There is nothing here for the hardware to support. It's an entirely
driver thing, since it just needs to wait for the encoder to complete
all the pending frames and stop enqueuing more frames to the decoder
until V4L2_ENC_CMD_START is called. Any driver that can't do it must
be fixed, since otherwise you have no way to ensure that you got all
the encoded output.

Best regards,
Tomasz
Tomasz Figa Jan. 23, 2019, 10:02 a.m.
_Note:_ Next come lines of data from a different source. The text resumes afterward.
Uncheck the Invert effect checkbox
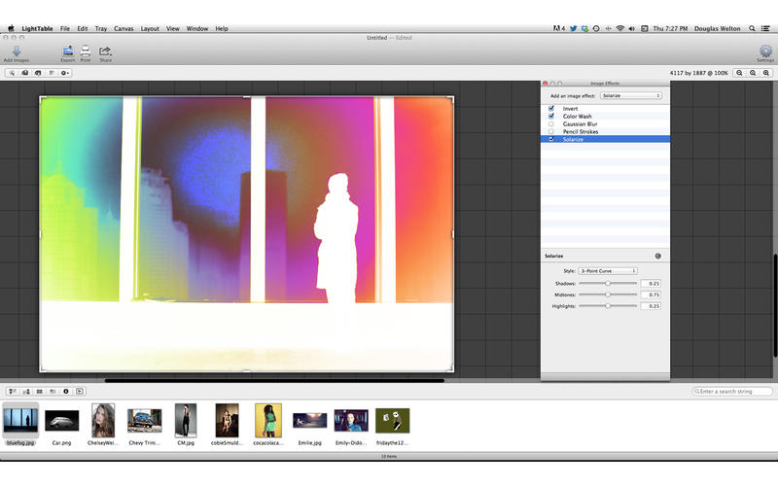This screenshot has width=778, height=486. pyautogui.click(x=551, y=108)
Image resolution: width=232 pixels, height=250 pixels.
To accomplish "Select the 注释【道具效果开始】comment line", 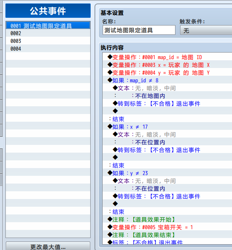I will (167, 219).
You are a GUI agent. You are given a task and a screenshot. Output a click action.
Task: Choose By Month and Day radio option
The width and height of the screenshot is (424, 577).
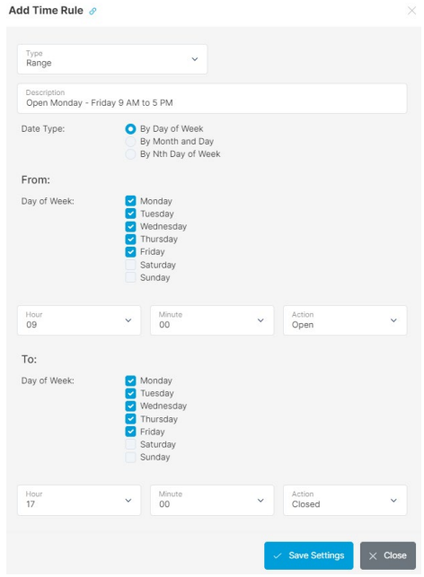tap(130, 141)
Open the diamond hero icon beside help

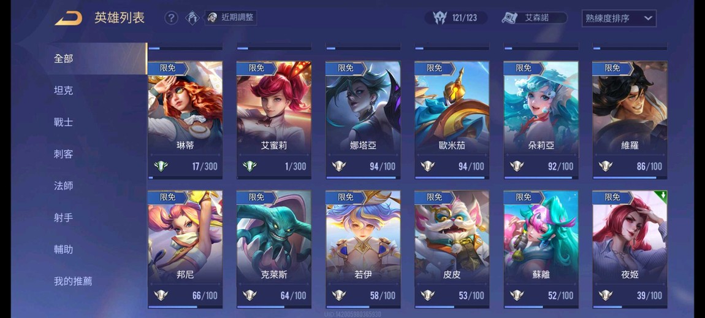[193, 18]
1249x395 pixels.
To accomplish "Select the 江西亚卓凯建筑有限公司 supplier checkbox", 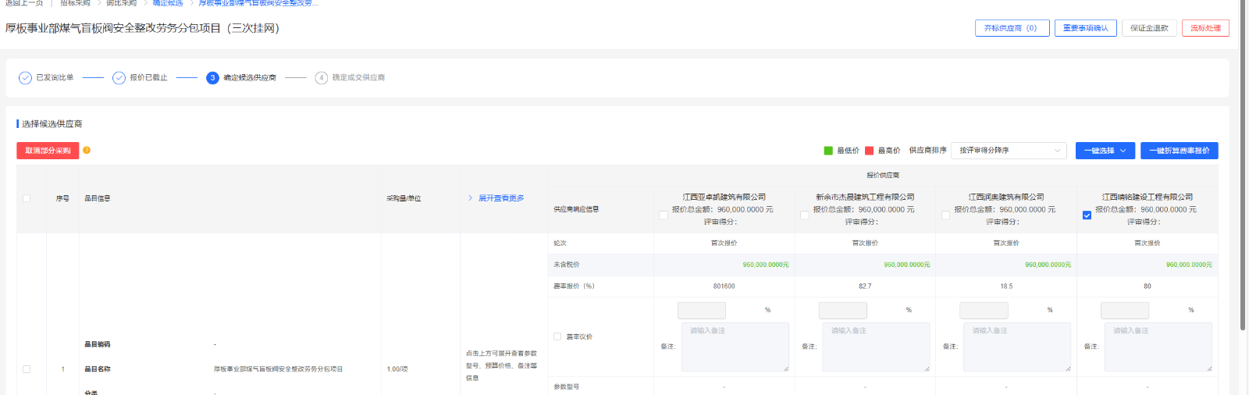I will 664,215.
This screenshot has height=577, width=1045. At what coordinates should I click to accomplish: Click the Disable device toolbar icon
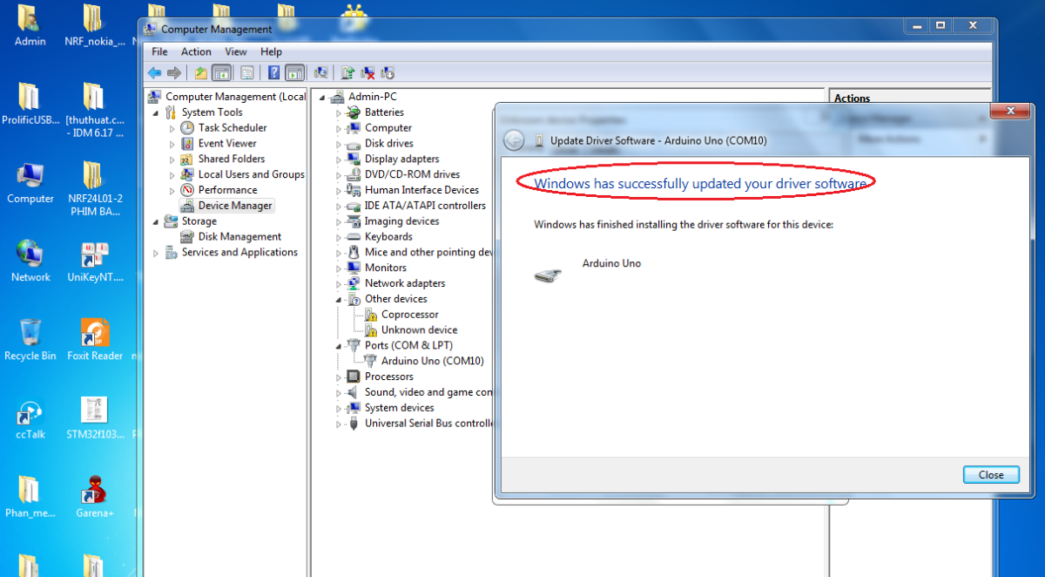click(x=387, y=72)
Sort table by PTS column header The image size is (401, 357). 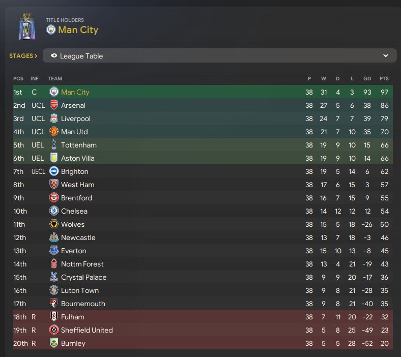point(384,78)
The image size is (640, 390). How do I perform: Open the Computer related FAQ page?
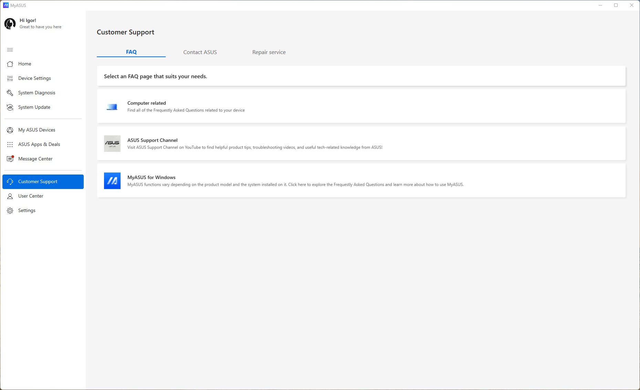pyautogui.click(x=361, y=106)
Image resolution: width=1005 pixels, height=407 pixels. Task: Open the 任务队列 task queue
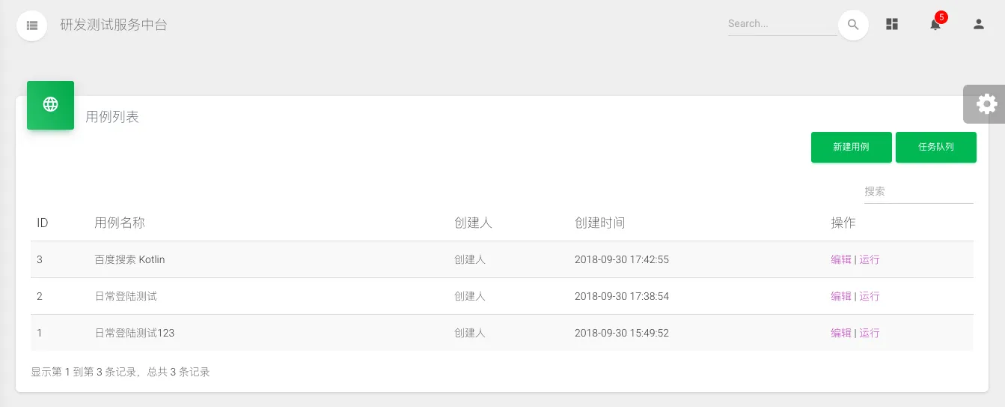point(935,147)
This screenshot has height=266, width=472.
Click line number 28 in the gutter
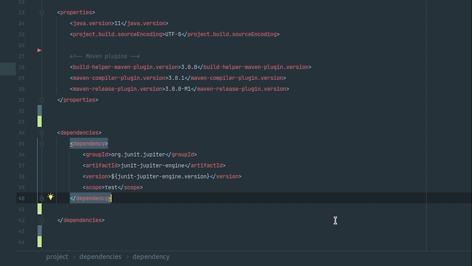coord(21,67)
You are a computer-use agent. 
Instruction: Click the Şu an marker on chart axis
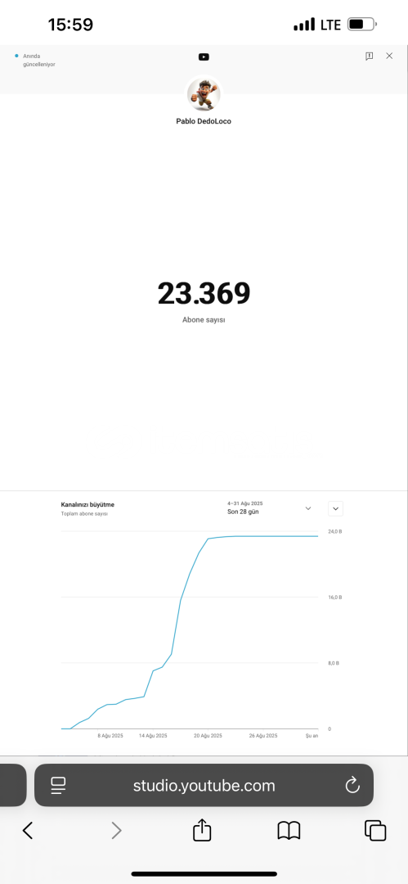tap(312, 736)
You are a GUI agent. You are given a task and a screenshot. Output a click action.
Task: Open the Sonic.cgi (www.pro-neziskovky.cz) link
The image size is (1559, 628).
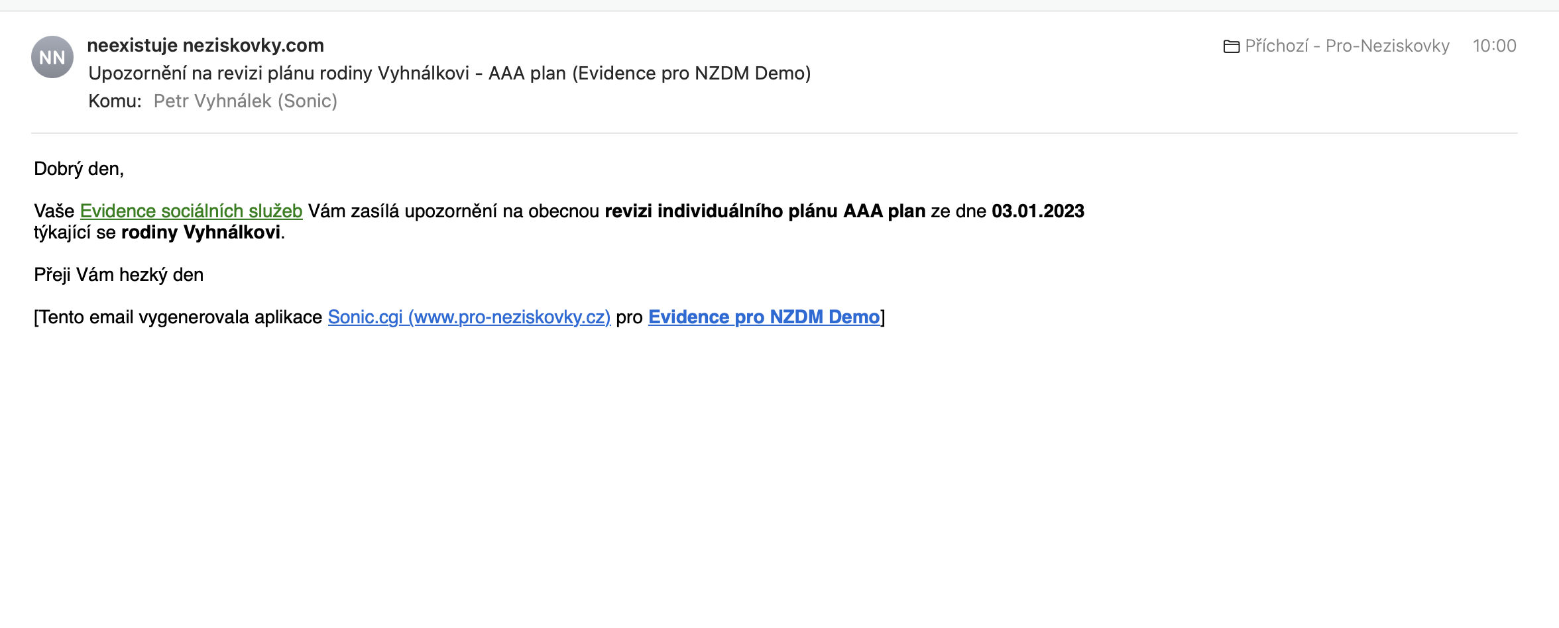pyautogui.click(x=469, y=317)

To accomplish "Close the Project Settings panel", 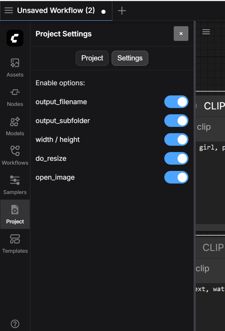I will click(181, 34).
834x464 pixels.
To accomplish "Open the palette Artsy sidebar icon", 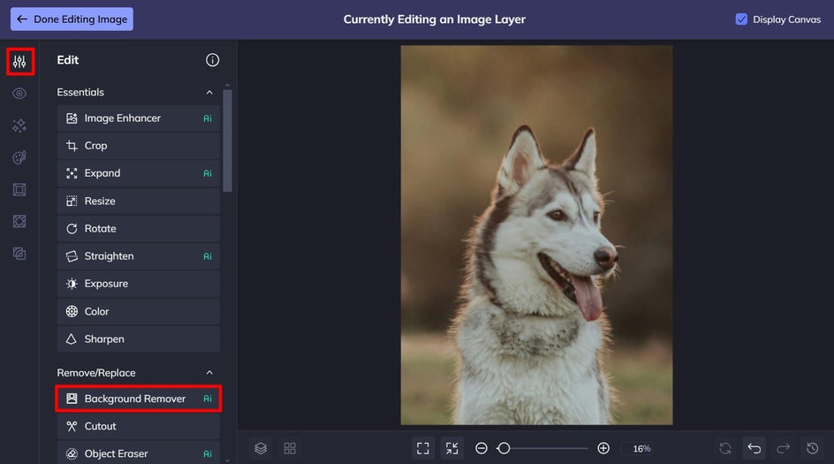I will tap(19, 157).
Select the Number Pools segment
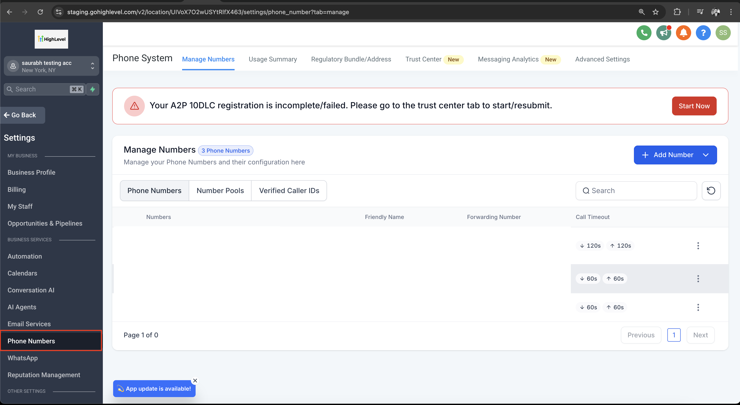 (x=220, y=191)
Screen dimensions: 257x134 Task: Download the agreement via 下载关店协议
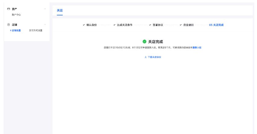click(x=154, y=57)
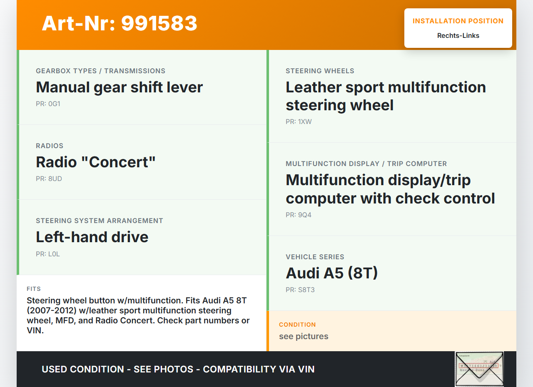Click PR code 1XW

(299, 122)
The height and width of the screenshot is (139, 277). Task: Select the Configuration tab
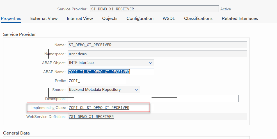140,18
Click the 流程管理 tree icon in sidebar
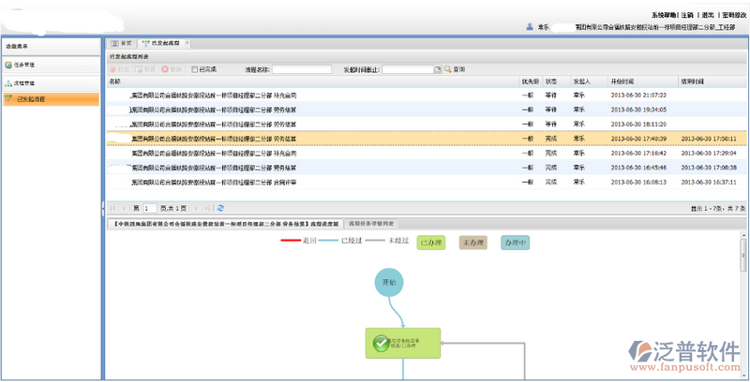750x382 pixels. (9, 84)
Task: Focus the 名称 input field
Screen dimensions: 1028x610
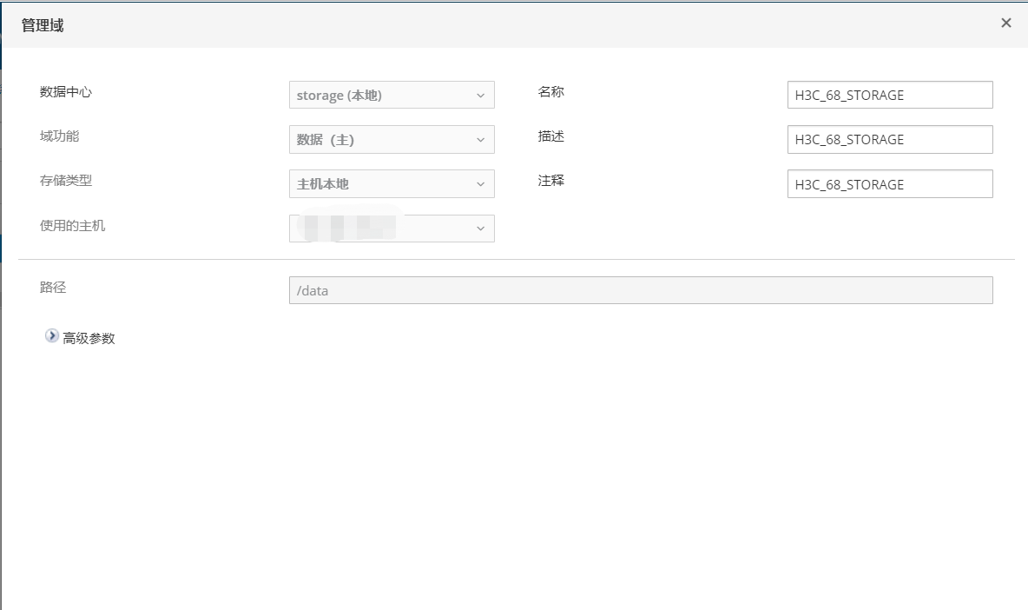Action: (x=889, y=96)
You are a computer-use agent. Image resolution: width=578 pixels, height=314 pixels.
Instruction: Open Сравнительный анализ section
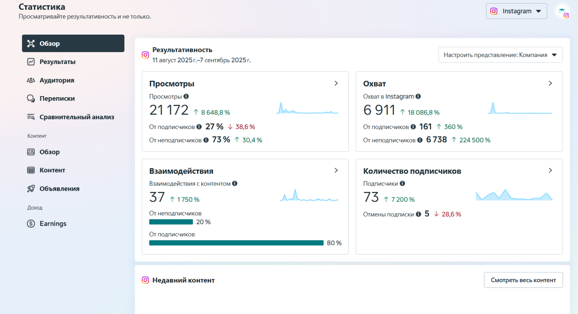(77, 117)
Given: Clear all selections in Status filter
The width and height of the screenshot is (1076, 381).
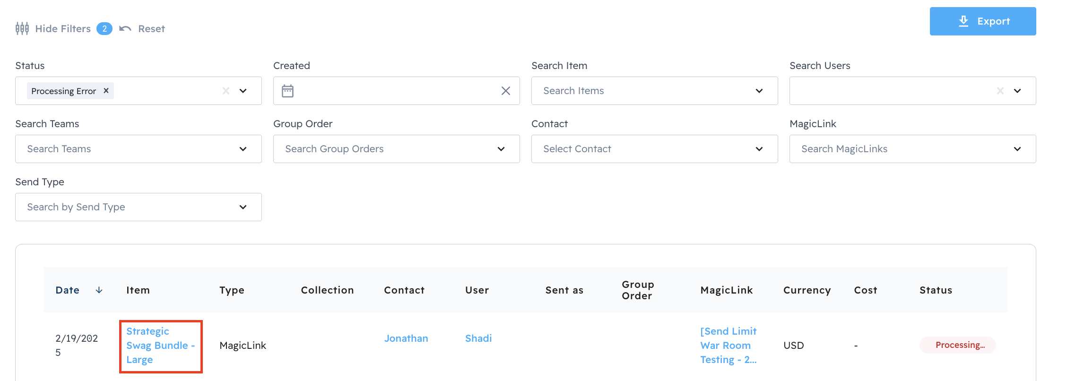Looking at the screenshot, I should pos(226,91).
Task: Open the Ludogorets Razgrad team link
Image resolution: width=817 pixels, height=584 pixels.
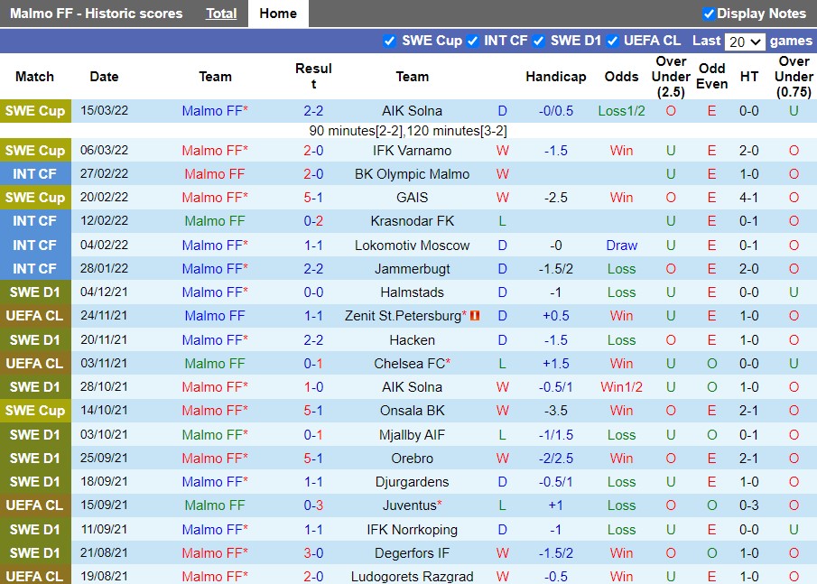Action: tap(412, 577)
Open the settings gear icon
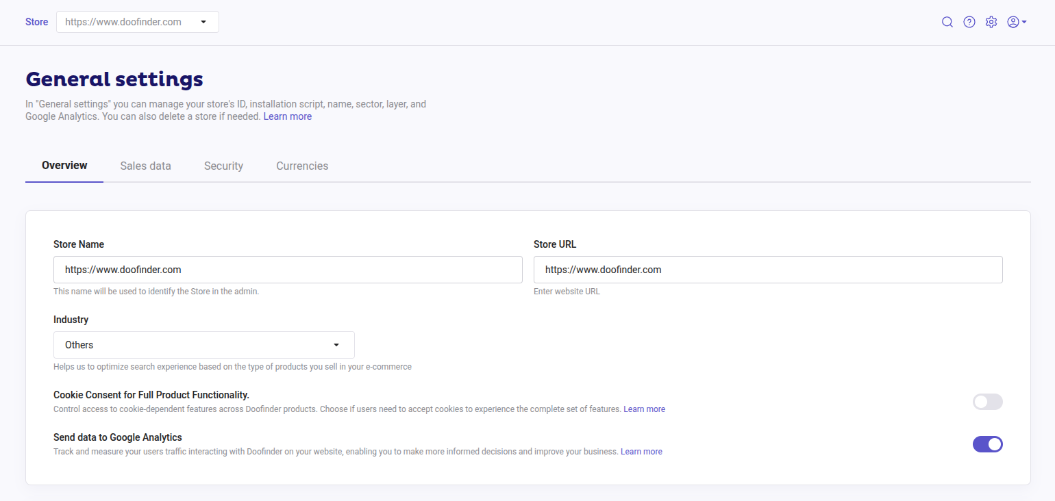The width and height of the screenshot is (1055, 501). pos(991,21)
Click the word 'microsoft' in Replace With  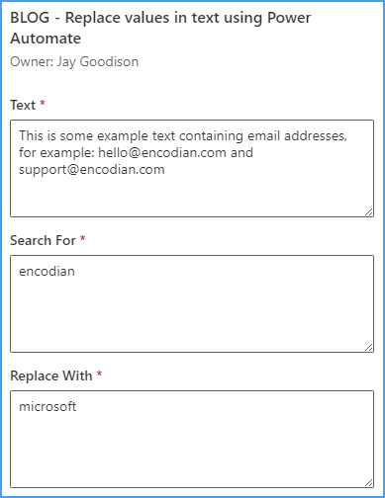tap(48, 407)
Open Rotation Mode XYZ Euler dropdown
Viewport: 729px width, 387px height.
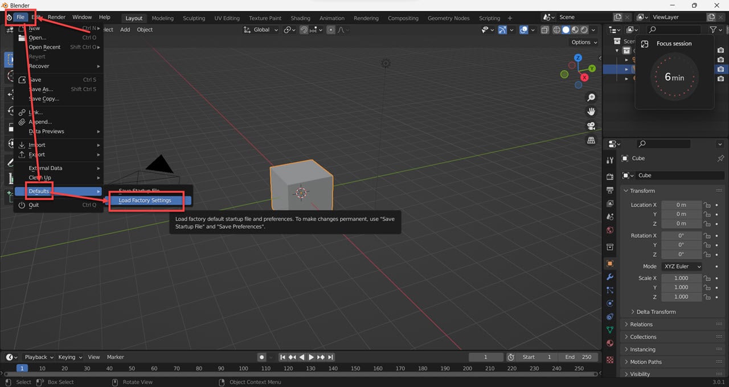click(x=681, y=266)
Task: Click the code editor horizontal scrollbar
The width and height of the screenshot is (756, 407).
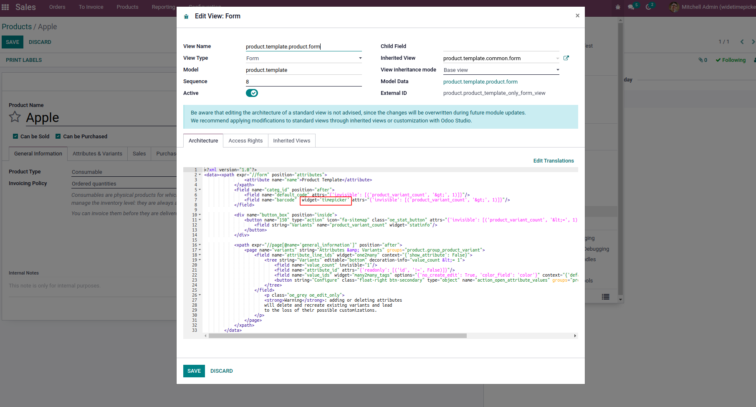Action: click(x=337, y=336)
UTC | #7
On Sun, Nov 18, 2018 at 10:34 AM Nicolas Dufresne <nicolas@ndufresne.ca> wrote:
>
> Le samedi 17 novembre 2018 à 12:37 +0100, Hans Verkuil a écrit :
> > > > Does V4L2_CID_MIN_BUFFERS_FOR_CAPTURE make any sense for encoders?
> > >
> > > We do account for it in GStreamer (the capture/output handling is
> > > generic), but I don't know if it's being used anywhere.
> >
> > Do you use this value directly for REQBUFS, or do you use it as the minimum
> > value but in practice use more buffers?
>
> We add more buffers to that value. We assume this value is what will be
> held by the driver, hence without adding some buffers, the driver would
> go idle as soon as one is dequeued. We also need to allocate for the
> importing driver.
>
> In general, if we have a pipeline with Driver A sending to Driver B,
> both driver will require a certain amount of buffers to operate. E.g.
> with DRM display, the driver will hold on 1 buffer (the scannout
> buffer).
>
> In GStreamer, it's implemented generically, so we do:
>
>   MIN_BUFFERS_FOR + remote_min + 1
>
> If only MIN_BUFFERS_FOR was allocated, ignoring remote driver
> requirement, the streaming will likely get stuck.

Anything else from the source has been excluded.